Pop media making a game out of deducing "the truth," inviting everyone else to play along. From San Francisco again:
"Can You Tell at a Glance Which Are Men and Which Are Women in These Pictures?" (The San Francisco Call, 21 May 1911)
Imperative: becoming co-conspirators.
Regarding the anti-"ugly" and anti-vagrant law templates from California, here's a headline:
("Strangest Union in the World Uncovered Here: League of Beggars, Crippled, Sightless, Epileptic and Deformed," Los Angeles Times, 1913. A "great association of mendicants" and "defiance to efforts to drive them from the streets.")
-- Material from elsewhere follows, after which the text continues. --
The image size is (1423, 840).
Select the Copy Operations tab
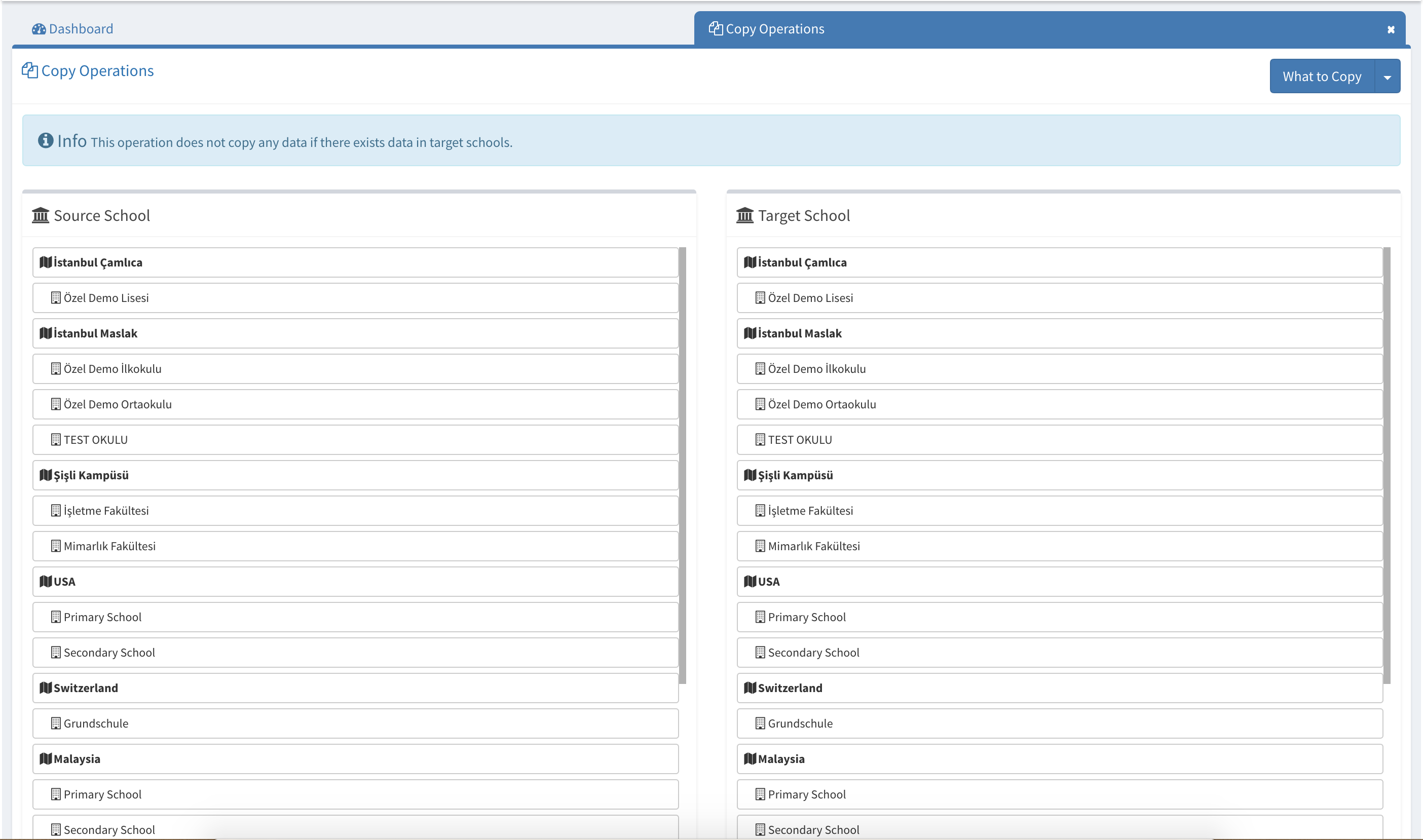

Today, we've got San Francisco, Los Angeles, Portland--the whole US--crushing "vagrancy" and severely punishing the homeless. Outlawing of "disguises"/masking at public demonstrations. Sweeping "anti-drag laws" and "bathroom bills" reasserting crossdressing/predator-in-disguise stuff.
Disguise, duplicity, masquerading, eluding, evading, fugitivity, disobedience, etc.
Maybe I, Transvestite-to-Her-Core, do support subterfuge broadly. (Subterfuge Broad, name for life-affirming persona?)
Thinking about whoever it was in the Hamburg tavern who reported Liddy for sitting at a table. Should've shut the fuck up.